MiningWatch Canada makes a submission to the UN Special Rapporteur on Climate Change, to inform the rapporteur’s upcoming report on “Human Rights in the Life Cycle of Renewable Energy and Critical Minerals.”
This submission highlights several examples of human rights violations linked to mining for critical minerals, from initial claims staking to exploration, exploitation, and recycling. While our focus is on mining in Canada and the activities of Canadian mining companies abroad, these violations are common globally.
The brief highlights how the manner in which the metal-intensive energy transition is advancing is fundamentally at odds with respect for global human rights. The critical minerals rush is rapidly encroaching on sensitive environments, imposing on Indigenous territories without consent, further endangering the lives of human rights and environmental defenders, and violating basic rights to health, clean air and water, and safety and security for local communities. In the absence of rigorous regulatory frameworks, including binding legislation to hold Canadian companies accountable for abuse, we expect these violations to intensify.

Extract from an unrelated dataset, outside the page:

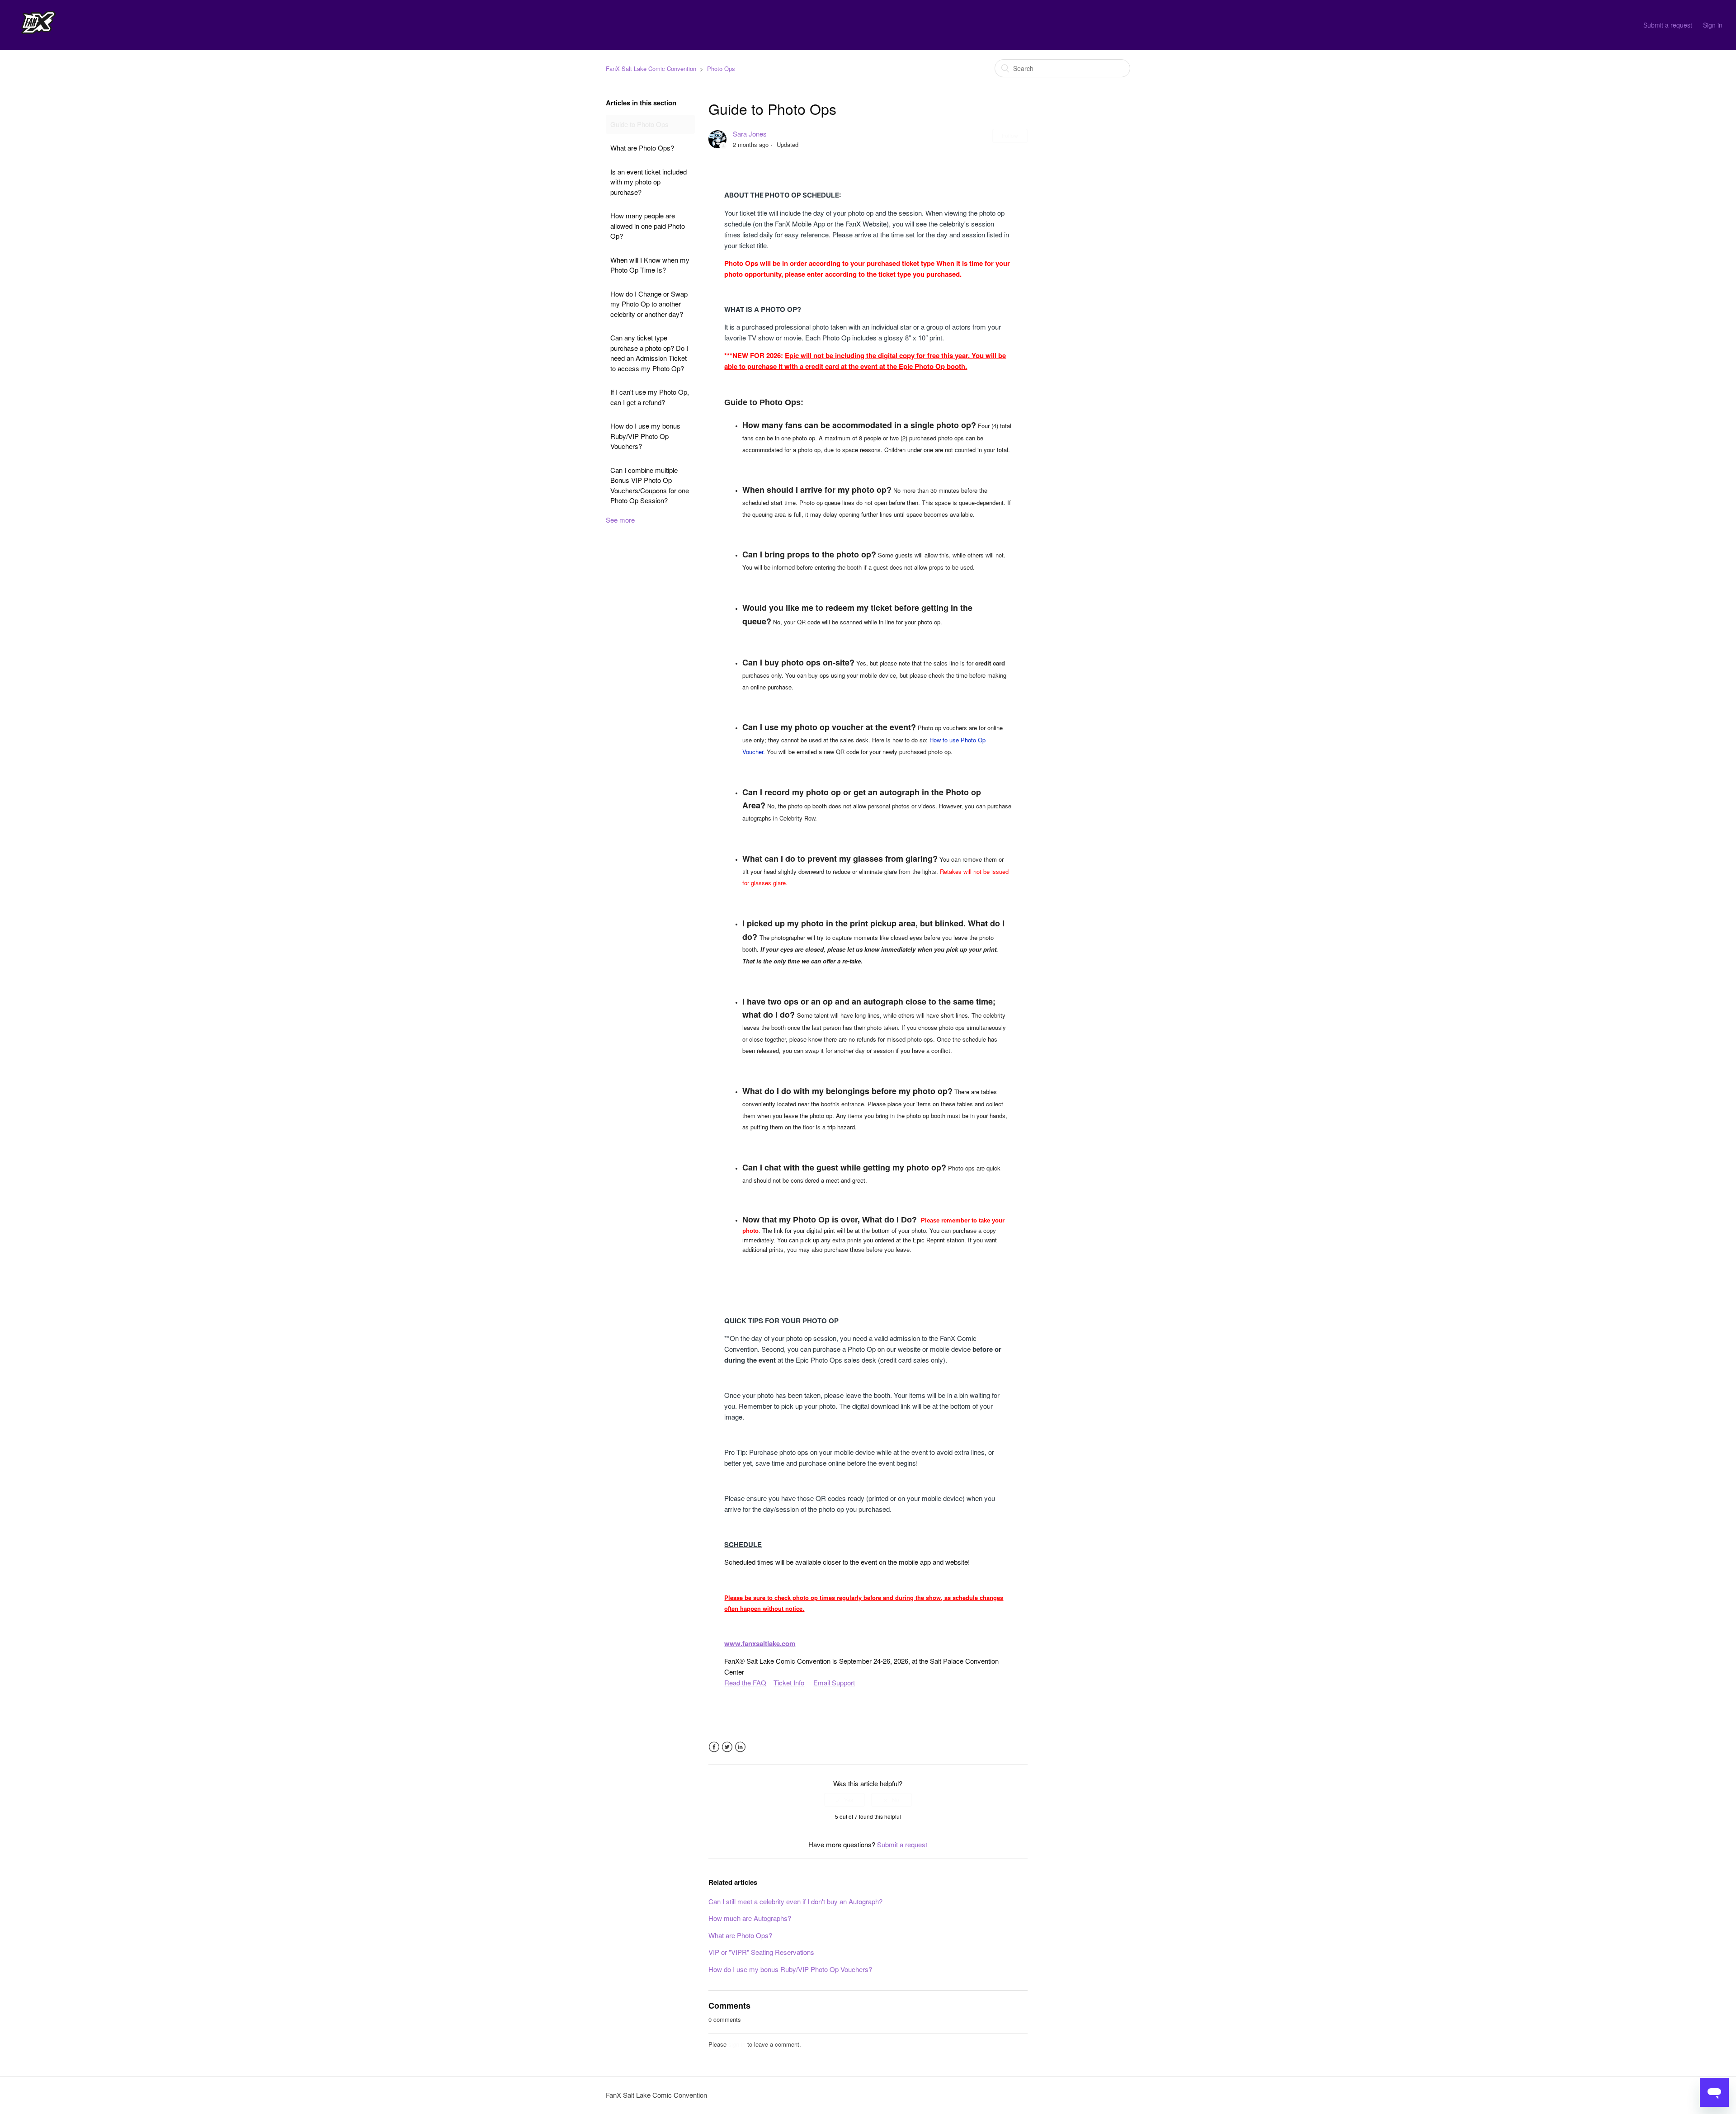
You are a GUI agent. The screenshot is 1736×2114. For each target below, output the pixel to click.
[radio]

Instead, communities across the world are advocating for a just energy transition – one that takes into account mining for who, for what purpose, and above all, who is paying the cost.
We conclude with several key recommendations for Canada and for Canadian companies, including recommendations related to upholding Indigenous rights to consent, passing binding legislation to hold Canadian companies accountable, ensuring mining-affected communities have greater powers to protect land from a speculative mining boom currently underway, banning deep sea mining, and several more.